> ACTIVITY: Return every line from the records below that has the word "Sort".

> EXTRACTED INFORMATION:
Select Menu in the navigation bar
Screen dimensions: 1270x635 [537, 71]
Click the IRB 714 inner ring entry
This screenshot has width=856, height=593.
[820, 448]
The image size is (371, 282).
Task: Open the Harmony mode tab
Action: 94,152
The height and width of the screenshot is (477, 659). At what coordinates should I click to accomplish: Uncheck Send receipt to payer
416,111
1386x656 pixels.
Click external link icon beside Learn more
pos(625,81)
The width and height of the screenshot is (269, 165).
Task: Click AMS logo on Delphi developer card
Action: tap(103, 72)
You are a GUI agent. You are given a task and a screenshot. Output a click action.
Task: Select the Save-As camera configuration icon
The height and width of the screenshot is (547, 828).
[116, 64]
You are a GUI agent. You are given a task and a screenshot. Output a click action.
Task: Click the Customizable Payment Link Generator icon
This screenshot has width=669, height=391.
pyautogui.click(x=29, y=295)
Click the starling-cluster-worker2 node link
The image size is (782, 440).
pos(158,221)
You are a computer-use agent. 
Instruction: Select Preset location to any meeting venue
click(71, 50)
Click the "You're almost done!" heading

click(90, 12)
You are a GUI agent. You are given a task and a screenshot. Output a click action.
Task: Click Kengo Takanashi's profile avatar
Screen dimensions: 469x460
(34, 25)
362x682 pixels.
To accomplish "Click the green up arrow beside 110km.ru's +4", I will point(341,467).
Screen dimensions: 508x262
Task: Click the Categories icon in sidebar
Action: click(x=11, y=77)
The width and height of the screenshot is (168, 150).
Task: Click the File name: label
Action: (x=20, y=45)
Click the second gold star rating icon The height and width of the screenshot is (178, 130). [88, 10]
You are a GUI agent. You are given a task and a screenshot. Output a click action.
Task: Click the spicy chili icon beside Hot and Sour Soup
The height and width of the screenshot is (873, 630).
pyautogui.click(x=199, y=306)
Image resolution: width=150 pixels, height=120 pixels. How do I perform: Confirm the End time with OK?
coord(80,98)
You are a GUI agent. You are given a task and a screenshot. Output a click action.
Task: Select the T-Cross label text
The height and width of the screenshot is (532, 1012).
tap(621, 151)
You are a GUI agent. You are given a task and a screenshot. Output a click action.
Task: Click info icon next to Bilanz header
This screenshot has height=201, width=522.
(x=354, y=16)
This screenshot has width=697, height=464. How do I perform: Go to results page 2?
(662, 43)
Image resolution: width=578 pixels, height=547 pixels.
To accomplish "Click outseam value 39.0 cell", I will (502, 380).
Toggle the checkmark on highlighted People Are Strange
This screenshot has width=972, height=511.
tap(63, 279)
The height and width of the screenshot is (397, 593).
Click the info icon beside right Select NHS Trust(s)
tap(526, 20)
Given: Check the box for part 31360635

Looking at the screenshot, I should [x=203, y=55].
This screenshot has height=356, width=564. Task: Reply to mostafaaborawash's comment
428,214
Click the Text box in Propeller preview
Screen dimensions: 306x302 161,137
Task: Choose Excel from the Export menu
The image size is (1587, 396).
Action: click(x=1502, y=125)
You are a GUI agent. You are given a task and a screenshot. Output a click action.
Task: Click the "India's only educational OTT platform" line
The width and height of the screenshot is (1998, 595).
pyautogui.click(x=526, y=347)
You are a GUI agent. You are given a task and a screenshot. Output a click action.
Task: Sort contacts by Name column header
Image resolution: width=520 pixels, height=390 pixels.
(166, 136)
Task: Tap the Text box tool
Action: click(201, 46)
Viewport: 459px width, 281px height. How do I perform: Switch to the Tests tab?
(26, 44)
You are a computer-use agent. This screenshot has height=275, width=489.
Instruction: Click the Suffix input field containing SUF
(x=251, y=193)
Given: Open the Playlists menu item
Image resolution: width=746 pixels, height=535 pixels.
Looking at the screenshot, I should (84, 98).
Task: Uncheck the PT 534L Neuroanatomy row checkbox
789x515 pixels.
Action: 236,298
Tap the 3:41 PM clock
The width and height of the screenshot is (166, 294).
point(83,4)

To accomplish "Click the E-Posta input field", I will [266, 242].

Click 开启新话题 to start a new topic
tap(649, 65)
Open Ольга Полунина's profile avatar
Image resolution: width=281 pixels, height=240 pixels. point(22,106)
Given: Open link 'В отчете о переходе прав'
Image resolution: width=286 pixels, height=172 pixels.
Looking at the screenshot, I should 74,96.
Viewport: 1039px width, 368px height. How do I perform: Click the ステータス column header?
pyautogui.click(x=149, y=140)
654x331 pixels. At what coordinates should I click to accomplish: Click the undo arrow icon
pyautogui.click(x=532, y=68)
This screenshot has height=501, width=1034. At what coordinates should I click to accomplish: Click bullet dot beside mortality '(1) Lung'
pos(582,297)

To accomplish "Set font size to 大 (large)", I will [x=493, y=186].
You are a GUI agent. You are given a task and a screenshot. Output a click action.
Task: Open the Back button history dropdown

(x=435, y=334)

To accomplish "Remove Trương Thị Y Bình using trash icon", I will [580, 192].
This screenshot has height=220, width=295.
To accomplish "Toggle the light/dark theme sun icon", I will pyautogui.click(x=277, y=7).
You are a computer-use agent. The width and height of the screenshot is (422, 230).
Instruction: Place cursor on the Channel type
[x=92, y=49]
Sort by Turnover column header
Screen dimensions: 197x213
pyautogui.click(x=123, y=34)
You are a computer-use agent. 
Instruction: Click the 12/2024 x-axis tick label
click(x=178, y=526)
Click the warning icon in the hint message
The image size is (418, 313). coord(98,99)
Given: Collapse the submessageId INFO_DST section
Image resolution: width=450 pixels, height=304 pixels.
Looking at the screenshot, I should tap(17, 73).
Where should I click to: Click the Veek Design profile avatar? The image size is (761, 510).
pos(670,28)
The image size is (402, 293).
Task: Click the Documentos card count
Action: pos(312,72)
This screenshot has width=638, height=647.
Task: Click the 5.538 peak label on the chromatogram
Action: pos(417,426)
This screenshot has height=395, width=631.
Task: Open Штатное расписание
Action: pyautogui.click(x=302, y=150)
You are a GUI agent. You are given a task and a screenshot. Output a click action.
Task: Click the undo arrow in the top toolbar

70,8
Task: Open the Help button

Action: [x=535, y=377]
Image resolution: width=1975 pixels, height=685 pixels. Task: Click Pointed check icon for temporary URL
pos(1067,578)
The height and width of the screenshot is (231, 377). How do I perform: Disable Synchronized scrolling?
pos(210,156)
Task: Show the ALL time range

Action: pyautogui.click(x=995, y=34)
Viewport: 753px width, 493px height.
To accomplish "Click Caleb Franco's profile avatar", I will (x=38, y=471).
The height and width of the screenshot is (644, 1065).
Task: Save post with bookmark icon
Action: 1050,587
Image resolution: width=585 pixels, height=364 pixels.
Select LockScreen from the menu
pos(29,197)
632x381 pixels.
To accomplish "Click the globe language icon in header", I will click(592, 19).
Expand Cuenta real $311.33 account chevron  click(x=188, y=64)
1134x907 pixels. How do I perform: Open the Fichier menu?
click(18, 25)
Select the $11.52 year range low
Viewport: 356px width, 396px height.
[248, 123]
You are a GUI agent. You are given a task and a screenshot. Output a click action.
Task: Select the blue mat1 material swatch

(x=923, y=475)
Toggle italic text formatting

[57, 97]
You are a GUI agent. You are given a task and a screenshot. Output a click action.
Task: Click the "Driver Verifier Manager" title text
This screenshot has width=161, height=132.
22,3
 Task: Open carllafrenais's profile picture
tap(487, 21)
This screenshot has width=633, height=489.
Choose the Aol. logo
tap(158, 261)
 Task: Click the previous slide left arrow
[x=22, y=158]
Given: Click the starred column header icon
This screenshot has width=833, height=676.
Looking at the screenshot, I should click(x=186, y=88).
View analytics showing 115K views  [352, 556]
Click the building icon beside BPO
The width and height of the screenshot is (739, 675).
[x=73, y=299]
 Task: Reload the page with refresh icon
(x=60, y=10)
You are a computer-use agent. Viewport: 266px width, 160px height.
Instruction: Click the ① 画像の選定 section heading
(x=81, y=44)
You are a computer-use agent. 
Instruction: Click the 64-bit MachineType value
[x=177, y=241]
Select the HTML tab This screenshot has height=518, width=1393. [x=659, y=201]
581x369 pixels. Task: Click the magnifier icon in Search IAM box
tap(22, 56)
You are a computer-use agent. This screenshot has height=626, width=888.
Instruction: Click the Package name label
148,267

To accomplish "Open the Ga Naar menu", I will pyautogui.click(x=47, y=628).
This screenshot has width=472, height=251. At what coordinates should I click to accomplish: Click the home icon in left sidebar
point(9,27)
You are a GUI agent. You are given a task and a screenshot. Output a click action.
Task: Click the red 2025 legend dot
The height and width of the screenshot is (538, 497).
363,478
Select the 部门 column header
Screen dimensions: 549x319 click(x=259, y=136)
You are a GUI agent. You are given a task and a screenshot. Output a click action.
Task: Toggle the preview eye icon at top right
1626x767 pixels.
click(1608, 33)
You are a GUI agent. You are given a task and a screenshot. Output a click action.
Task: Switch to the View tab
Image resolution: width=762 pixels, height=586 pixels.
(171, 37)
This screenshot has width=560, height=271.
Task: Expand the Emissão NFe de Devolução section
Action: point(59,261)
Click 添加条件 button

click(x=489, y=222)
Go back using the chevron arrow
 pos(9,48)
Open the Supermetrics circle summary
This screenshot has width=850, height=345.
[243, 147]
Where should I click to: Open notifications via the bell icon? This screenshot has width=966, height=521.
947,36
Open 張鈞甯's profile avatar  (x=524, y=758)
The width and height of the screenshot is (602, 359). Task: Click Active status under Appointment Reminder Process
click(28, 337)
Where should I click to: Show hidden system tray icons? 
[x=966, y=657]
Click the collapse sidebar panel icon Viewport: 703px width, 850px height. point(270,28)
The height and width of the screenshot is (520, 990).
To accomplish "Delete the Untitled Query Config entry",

> TASK RESPONSE:
Task: Sort contacts by Name column header
Sort by Turnover column header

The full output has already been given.